Re: [PATCH RFC] mm: Implement balance_dirty_pages() through waiting for flusher thread

Dave Chinner <david@xxxxxxxxxxxxx> · Wed, 23 Jun 2010 13:06:04 +1000

On Wed, Jun 23, 2010 at 09:34:26AM +0800, Wu Fengguang wrote:
> On Wed, Jun 23, 2010 at 06:45:51AM +0800, Dave Chinner wrote:
> > On Tue, Jun 22, 2010 at 04:38:56PM +0200, Jan Kara wrote:
> > > On Tue 22-06-10 10:31:24, Christoph Hellwig wrote:
> > > > On Tue, Jun 22, 2010 at 09:52:34PM +0800, Wu Fengguang wrote:
> > > > > 2) most writeback will be submitted by one per-bdi-flusher, so no worry
> > > > >    of cache bouncing (this also means the per CPU counter error is
> > > > >    normally bounded by the batch size)
> > > > 
> > > > What counter are we talking about exactly?  Once balanance_dirty_pages
> > >   The new per-bdi counter I'd like to introduce.
> > > 
> > > > stops submitting I/O the per-bdi flusher thread will in fact be
> > > > the only thing submitting writeback, unless you count direct invocations
> > > > of writeback_single_inode.
> > >   Yes, I agree that the per-bdi flusher thread should be the only thread
> > > submitting lots of IO (there is direct reclaim or kswapd if we change
> > > direct reclaim but those should be negligible). So does this mean that
> > > also I/O completions will be local to the CPU running per-bdi flusher
> > > thread? Because the counter is incremented from the I/O completion
> > > callback.
> > 
> > By default we set QUEUE_FLAG_SAME_COMP, which means we hand
> > completions back to the submitter CPU during blk_complete_request().
> > Completion processing is then handled by a softirq on the CPU
> > selected for completion processing.
> 
> Good to know about that, thanks!
> 
> > This was done, IIRC, because it provided some OLTP benchmark 1-2%
> > better results.
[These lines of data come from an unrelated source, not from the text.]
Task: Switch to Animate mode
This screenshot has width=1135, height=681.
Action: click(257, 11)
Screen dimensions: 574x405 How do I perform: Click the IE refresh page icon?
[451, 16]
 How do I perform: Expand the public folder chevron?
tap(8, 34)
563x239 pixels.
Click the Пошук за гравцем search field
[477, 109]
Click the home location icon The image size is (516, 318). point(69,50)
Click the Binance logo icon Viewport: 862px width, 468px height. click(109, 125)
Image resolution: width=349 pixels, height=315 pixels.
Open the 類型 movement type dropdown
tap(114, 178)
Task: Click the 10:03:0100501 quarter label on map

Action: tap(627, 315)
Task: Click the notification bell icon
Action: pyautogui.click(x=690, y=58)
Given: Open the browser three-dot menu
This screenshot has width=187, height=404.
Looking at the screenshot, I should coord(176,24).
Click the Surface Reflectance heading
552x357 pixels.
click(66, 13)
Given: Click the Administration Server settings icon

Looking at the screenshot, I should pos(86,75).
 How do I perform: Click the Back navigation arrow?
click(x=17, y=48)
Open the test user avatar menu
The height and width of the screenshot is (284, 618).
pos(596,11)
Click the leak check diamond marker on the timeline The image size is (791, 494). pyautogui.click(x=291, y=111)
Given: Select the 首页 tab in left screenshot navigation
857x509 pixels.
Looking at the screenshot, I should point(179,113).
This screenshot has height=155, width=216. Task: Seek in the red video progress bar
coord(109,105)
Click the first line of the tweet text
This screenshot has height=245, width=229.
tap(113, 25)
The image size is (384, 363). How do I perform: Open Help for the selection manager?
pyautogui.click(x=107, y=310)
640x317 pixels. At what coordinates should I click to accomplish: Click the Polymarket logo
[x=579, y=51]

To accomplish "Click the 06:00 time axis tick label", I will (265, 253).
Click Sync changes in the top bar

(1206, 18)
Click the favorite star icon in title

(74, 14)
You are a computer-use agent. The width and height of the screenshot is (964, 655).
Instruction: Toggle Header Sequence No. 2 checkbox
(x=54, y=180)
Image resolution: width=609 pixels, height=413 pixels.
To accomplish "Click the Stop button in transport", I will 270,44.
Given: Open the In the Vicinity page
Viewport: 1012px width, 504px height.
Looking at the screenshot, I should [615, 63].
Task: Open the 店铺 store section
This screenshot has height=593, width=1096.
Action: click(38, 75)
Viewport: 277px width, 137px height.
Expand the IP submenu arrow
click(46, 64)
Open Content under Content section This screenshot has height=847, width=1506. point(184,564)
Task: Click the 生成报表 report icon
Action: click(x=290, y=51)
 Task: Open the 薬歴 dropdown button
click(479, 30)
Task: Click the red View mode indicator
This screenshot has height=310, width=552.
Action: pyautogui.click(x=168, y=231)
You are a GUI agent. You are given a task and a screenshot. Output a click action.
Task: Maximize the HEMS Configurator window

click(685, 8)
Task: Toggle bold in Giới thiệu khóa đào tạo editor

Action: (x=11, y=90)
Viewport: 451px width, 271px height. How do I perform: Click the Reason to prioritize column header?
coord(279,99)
It can, however, be turned off via
> > /sys/block/<foo>/queue/rq_affinity, and there's no guarantee that
> > the completion processing doesn't get handled off to some other CPU
> > (e.g. via a workqueue) so we cannot rely on this completion
> > behaviour to avoid cacheline bouncing.
> 
> If rq_affinity does not work reliably somewhere in the IO completion
> path, why not trying to fix it?

Because completion on the submitter CPU is not ideal for high
bandwidth buffered IO.

> Otherwise all the page/mapping/zone
> cachelines covered by test_set_page_writeback()/test_clear_page_writeback()
> (and more other functions) will also be bounced.

Yes, but when the flusher thread is approaching being CPU bound for
high throughput IO, bouncing cachelines to another CPU during
completion costs far less in terms of throughput compared to
reducing the amount of time available to issue IO on that CPU.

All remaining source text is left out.